Years ago I did some additional NLP training with Dr Richard Bandler one of the two originators of Neuron-Linguistic-Programming or as I like to think of it Positive Psychology.

Among other things NLP looks at ‘Modelling on Excellence’ so when we find something that we want to do well, or to have, the aim is to “model on’ or copy the behaviour or steps that allowed others to achieve that outcome, with the expectation that we will achieve similar results.

So what’s this got to do with my headline?

Finding out what naturally happy people do to feel happy helps others to model on that behaviour

smiling-kids-facesPeople who are happier in life tend to be self-nurturing, kind and loving to themselves. They have learned to live with and accept their limitations, which doesn’t mean they don’t strive for things or have goals, more that they have reached a place of self-acceptance.

Happier people have also learned how to quieten the negative chatter in their minds.

How often are you aware of that nagging voice in the background of your awareness?
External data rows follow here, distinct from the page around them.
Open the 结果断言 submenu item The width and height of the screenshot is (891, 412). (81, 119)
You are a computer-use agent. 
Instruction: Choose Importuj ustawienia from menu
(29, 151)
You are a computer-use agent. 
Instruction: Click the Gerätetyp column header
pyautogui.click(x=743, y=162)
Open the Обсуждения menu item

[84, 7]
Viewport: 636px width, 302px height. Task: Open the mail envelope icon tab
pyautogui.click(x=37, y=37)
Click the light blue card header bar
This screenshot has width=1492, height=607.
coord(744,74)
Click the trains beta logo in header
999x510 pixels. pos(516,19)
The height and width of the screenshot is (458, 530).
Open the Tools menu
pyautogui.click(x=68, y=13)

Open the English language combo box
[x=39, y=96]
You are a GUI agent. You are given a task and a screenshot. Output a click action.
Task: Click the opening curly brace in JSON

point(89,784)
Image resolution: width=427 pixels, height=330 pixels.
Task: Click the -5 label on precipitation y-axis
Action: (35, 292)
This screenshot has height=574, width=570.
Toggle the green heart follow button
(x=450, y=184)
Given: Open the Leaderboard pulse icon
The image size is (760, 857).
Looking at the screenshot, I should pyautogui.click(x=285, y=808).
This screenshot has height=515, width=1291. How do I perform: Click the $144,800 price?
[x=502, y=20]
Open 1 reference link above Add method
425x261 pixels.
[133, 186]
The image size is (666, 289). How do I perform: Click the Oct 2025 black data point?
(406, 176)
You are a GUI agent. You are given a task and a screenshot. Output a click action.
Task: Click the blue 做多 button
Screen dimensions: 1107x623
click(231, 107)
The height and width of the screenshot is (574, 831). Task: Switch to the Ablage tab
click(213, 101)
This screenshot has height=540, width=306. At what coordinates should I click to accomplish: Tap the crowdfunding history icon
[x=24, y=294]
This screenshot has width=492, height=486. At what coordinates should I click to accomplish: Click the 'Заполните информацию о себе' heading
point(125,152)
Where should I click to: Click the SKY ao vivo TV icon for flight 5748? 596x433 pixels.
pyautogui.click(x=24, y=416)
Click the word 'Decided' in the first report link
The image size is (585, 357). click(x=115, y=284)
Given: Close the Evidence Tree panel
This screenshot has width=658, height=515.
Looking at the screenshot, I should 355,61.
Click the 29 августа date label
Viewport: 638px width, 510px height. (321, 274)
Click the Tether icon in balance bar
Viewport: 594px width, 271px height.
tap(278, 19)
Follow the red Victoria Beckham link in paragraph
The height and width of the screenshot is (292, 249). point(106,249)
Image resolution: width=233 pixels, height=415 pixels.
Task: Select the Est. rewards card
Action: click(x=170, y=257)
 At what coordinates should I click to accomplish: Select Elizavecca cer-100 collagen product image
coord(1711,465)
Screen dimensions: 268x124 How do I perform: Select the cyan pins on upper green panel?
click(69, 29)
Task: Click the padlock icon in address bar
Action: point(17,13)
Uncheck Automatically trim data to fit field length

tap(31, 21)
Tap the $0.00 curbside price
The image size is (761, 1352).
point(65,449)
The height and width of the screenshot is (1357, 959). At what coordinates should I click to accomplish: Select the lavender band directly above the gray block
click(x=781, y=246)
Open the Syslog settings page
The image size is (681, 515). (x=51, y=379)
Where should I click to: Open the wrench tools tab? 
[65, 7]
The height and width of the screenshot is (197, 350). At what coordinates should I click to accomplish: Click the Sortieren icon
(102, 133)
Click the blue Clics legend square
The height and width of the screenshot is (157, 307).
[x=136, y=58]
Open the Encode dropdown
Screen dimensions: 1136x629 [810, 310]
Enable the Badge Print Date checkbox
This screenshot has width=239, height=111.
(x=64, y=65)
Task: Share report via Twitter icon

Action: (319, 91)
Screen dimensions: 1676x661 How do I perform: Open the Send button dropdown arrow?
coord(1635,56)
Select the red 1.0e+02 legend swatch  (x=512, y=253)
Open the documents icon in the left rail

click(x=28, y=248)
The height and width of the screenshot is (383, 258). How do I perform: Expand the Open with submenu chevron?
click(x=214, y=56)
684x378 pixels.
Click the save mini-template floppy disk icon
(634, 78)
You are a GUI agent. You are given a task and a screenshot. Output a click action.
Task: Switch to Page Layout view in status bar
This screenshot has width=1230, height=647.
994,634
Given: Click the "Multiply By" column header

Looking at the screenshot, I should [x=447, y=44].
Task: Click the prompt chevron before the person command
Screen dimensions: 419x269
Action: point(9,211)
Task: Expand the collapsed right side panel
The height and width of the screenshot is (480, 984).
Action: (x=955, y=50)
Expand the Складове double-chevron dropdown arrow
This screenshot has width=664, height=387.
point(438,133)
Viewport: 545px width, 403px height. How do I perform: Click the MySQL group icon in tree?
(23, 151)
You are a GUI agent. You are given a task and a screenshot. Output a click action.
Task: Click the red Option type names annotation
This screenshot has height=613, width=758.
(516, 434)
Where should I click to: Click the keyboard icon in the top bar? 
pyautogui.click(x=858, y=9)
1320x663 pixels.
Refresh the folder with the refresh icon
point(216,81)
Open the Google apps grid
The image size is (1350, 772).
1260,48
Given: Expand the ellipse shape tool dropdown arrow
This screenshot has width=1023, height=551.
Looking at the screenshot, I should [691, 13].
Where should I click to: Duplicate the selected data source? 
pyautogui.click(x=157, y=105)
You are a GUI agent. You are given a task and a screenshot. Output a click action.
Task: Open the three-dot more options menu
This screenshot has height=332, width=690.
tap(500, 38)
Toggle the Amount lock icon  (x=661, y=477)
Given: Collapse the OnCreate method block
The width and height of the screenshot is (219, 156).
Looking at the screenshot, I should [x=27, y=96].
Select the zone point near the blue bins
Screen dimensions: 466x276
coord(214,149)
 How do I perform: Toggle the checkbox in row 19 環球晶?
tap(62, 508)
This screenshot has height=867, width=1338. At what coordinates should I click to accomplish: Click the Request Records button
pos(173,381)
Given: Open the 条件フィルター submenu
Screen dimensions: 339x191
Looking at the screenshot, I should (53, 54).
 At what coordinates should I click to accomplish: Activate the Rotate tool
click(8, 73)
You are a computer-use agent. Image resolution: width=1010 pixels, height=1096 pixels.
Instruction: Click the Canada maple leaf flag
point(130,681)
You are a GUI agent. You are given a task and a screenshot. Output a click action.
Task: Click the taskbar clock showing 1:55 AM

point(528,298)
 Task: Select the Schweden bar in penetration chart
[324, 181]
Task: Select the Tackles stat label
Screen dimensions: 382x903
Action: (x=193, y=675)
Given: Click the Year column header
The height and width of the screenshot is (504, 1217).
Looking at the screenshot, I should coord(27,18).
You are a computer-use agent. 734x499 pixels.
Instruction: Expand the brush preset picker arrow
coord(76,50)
That demanding, negative part that criticises what you’re doing or how you’re doing it?

People give this part many names from the devil, the ego, to the parent part. However you choose to label your ‘gremlin’ is your business. But do you know how to stop it from droning on and eroding your efforts to feel okay about yourself?file000727125552

There are loads of clever therapeutic interventions for quietening this unhelpful inner voice, but for a quick fix, try Bandler’s advice who told us in training “Tell it to Shut the F**! Up! I did! It did! It does work!

Don’t take my word for it, try it yourself.

I’ll be honest and say I prefer the words ‘That’s enough! Be Quiet Now” Which I find works just as well. Choose your own wording, but next time you’re having a bad day and your parent part or inner critic is giving you a rough ride, you might want to try this until you close it down.

As you become aware of the negative chatter, mentally and silently shout Shut The F**! Up several times. Follow this up with several days of ‘reprogramming’ by listening to something like Super Charge Your Confidence, my hypnosis program that helps build self-esteem and notice just how quickly your adult part bounces back into control.

Enjoy and let me know how you get on.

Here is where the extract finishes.